--- Start Supplied records ---

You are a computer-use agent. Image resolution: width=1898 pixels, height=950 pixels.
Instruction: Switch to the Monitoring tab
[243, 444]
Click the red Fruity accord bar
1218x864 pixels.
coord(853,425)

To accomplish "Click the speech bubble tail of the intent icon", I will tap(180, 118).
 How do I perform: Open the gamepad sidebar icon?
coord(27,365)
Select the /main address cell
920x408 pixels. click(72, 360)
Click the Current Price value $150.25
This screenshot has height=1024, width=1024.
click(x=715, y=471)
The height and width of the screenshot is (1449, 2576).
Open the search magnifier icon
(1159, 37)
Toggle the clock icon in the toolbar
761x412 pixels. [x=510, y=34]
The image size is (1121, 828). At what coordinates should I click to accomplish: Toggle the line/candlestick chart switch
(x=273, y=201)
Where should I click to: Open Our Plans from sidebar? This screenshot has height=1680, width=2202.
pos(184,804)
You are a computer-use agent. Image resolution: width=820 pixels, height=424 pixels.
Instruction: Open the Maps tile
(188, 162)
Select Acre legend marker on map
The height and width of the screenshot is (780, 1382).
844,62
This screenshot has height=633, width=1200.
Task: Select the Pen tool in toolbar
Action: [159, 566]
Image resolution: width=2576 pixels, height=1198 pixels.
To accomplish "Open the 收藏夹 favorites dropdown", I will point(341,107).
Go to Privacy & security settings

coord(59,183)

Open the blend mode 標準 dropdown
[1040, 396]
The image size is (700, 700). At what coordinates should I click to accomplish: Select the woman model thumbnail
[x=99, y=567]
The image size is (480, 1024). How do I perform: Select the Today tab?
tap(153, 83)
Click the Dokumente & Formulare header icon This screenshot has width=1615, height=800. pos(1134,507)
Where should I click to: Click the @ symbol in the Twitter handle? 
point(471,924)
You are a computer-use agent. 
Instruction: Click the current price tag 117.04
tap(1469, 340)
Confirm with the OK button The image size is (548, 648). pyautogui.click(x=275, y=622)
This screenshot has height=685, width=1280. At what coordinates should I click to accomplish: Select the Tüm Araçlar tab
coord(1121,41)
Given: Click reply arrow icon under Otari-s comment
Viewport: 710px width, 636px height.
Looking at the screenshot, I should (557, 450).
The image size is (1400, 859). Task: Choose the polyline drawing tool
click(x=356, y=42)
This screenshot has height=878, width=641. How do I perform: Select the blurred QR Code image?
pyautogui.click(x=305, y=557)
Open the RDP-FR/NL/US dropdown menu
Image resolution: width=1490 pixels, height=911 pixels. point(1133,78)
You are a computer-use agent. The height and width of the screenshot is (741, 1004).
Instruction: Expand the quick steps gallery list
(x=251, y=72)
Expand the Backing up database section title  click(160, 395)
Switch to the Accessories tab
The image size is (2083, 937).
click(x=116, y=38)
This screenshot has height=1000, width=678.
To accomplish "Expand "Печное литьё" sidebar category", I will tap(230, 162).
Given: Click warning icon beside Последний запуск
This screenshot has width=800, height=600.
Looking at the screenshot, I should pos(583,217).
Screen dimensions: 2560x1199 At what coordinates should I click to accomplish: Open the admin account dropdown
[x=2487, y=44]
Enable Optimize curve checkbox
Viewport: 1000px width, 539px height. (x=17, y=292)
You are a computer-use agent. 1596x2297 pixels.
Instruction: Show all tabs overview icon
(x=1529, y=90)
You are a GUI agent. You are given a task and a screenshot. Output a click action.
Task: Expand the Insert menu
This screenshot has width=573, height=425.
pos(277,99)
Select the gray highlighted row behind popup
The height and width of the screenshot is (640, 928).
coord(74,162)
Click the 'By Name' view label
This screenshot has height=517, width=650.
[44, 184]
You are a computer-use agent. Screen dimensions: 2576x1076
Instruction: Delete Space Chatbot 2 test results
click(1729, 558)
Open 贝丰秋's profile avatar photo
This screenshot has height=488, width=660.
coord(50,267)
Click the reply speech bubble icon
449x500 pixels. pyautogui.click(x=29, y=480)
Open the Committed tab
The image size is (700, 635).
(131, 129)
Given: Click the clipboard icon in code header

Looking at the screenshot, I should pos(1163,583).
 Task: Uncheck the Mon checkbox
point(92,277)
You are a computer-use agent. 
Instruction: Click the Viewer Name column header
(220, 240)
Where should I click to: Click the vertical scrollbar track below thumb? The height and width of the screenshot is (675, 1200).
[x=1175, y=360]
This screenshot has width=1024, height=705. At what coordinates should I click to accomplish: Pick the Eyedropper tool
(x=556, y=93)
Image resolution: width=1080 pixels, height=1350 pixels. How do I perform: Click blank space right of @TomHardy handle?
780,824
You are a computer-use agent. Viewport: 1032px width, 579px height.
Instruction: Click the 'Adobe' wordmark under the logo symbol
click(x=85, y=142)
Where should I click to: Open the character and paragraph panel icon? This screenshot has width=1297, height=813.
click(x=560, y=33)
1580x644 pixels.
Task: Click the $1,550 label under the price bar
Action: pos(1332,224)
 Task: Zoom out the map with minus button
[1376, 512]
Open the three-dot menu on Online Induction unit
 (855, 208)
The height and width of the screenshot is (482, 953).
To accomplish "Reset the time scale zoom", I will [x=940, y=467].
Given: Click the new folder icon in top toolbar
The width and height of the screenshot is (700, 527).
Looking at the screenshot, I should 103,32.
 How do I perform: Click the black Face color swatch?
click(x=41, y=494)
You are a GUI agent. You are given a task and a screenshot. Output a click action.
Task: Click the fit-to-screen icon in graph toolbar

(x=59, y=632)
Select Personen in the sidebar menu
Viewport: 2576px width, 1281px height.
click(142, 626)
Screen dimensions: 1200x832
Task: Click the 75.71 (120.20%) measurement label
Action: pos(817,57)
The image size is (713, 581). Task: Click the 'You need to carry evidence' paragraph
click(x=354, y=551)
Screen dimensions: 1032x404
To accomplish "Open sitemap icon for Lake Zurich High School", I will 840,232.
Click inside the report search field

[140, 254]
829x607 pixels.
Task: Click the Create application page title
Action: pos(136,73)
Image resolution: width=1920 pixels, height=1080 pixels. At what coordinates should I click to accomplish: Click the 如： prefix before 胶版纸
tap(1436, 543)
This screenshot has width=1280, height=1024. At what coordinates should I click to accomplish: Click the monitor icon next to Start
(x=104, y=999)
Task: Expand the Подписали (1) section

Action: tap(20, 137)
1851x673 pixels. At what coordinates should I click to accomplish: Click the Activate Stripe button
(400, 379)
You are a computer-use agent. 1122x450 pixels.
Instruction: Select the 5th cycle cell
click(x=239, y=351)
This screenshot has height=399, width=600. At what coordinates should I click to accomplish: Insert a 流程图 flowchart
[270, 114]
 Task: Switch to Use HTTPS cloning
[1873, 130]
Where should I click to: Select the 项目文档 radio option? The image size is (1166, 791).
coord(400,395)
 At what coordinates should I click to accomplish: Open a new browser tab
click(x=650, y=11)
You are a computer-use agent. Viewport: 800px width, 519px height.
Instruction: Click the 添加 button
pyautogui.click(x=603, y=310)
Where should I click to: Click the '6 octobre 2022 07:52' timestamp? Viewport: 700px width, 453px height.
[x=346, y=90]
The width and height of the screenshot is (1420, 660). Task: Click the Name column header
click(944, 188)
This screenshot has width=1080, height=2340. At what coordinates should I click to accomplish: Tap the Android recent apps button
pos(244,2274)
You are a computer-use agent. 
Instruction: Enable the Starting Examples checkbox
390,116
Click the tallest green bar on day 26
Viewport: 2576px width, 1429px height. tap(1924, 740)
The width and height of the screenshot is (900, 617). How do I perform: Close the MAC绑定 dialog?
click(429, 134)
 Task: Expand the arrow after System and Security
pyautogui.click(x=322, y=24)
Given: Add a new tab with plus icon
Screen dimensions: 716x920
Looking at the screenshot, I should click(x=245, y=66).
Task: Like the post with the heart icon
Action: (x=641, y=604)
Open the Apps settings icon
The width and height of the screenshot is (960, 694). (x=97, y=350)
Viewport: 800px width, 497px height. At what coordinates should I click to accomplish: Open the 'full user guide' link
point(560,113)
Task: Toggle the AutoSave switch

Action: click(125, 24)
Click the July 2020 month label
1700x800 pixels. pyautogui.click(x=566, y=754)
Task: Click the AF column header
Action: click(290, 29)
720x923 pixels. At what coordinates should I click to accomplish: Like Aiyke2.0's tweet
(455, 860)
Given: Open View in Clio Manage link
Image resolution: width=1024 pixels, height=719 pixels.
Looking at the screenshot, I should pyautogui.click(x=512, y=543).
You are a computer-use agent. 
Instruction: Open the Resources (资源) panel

--- End Supplied records ---

### Exercise task
Starting with the line that contains "Enable Optimize curve checkbox" and going on through the line that contains "will [x=940, y=467].", reproduce those rows, substituting "scroll bar" for "scrollbar" and leaving everything else unchanged.

### Result for this exercise
Enable Optimize curve checkbox
Viewport: 1000px width, 539px height. (x=17, y=292)
You are a computer-use agent. 1596x2297 pixels.
Instruction: Show all tabs overview icon
(x=1529, y=90)
You are a GUI agent. You are given a task and a screenshot. Output a click action.
Task: Expand the Insert menu
This screenshot has width=573, height=425.
pos(277,99)
Select the gray highlighted row behind popup
The height and width of the screenshot is (640, 928).
coord(74,162)
Click the 'By Name' view label
This screenshot has height=517, width=650.
[44, 184]
You are a computer-use agent. Screen dimensions: 2576x1076
Instruction: Delete Space Chatbot 2 test results
click(1729, 558)
Open 贝丰秋's profile avatar photo
This screenshot has height=488, width=660.
coord(50,267)
Click the reply speech bubble icon
449x500 pixels. pyautogui.click(x=29, y=480)
Open the Committed tab
The image size is (700, 635).
(131, 129)
Given: Click the clipboard icon in code header

Looking at the screenshot, I should pos(1163,583).
 Task: Uncheck the Mon checkbox
point(92,277)
You are a computer-use agent. 
Instruction: Click the Viewer Name column header
(220, 240)
Where should I click to: Click the vertical scroll bar track below thumb? The height and width of the screenshot is (675, 1200).
[x=1175, y=360]
This screenshot has width=1024, height=705. At what coordinates should I click to accomplish: Pick the Eyedropper tool
(x=556, y=93)
Image resolution: width=1080 pixels, height=1350 pixels. How do I perform: Click blank space right of @TomHardy handle?
780,824
You are a computer-use agent. Viewport: 1032px width, 579px height.
Instruction: Click the 'Adobe' wordmark under the logo symbol
click(x=85, y=142)
Where should I click to: Open the character and paragraph panel icon? This screenshot has width=1297, height=813.
click(x=560, y=33)
1580x644 pixels.
Task: Click the $1,550 label under the price bar
Action: pos(1332,224)
 Task: Zoom out the map with minus button
[1376, 512]
Open the three-dot menu on Online Induction unit
 (855, 208)
The height and width of the screenshot is (482, 953).
To accomplish "Reset the time scale zoom", I will [x=940, y=467].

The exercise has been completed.